Beveled points and rods were a stable component of late Pleistocene technology and therefore offer the opportunity to discuss continuity of osseous technology relative to the continental dispersals of modern humans. The preference for ivory use over bone and antler is apparent in Eurasia and Alaska—perhaps a result of its abundance on the landscape relative to the lack of wood on the mammoth steppe—but in midcontinent North America, rods and points are more commonly made on bison or mammoth long bone. Mammoth tusk acquisition and ivory tool production is a common theme among the earliest components (14,100–13,300 cal BP) at Broken Mammoth, Mead, Swan Point, and the recently discovered Holzman site along Shaw Creek in interior Alaska.
We describe two late Pleistocene ivory rods from the Holzman site. The tools are similar in style and age to tools recovered at Broken Mammoth. The beveled ivory rods from Shaw Creek, Alaska, predate the Clovis tradition from south of the ice sheets making them the oldest known examples of rod technology in the Americas. The finds are significant when compared to the timing of late Pleistocene deglaciation of the Canadian ice sheets and within the broader contexts of recent aDNA studies into the source migrations of Native Americas.
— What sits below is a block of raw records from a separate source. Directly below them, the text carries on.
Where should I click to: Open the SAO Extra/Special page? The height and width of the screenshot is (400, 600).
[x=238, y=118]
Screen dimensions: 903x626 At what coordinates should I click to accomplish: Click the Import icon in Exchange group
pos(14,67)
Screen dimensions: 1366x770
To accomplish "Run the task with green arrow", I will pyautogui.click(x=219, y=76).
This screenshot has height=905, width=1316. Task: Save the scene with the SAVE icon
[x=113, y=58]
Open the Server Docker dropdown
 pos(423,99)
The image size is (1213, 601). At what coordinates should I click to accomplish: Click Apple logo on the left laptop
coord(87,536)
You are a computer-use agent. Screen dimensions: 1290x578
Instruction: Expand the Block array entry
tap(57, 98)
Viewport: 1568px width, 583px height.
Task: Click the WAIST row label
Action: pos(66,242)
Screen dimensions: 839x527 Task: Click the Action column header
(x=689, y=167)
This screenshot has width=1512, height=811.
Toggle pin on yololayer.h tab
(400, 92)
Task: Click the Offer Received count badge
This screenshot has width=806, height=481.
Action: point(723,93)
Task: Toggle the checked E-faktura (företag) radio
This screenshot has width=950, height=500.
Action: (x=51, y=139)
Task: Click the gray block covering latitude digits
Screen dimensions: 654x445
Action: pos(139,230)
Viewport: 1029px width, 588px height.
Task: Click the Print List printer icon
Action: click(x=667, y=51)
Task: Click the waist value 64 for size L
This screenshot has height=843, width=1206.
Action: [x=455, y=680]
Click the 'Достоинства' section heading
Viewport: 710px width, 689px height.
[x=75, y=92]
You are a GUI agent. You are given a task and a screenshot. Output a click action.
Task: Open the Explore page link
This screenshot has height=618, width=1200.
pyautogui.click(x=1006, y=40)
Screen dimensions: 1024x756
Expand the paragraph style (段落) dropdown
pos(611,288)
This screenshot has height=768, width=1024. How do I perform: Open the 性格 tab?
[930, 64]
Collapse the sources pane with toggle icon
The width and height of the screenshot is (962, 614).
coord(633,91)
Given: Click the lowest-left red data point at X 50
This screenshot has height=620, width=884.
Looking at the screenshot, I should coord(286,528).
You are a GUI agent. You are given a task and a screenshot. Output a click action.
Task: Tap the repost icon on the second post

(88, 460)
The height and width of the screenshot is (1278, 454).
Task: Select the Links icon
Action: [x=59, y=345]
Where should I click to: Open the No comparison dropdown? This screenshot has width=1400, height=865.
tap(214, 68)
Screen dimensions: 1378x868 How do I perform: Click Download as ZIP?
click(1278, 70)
We recognize that our research occurs at Debedee Na' (sheep horn creek) on ancestral Dene land. This research was made possible by Shaw Creek Archaeological Research LLC and funded by Adelphi University in New York. We also thank David McMahan for contributing charcoal identifications and Yan Axel Gómez Coutouly for reviewing our Spanish abstract translation. We express particular gratitude to the many field school students and field supervisors who spent considerable effort excavating the deep deposits at Holzman.
Data Availability Statement
The data and artifacts for this article are stored at the Adelphi University Archaeology Laboratory in Garden City, New York.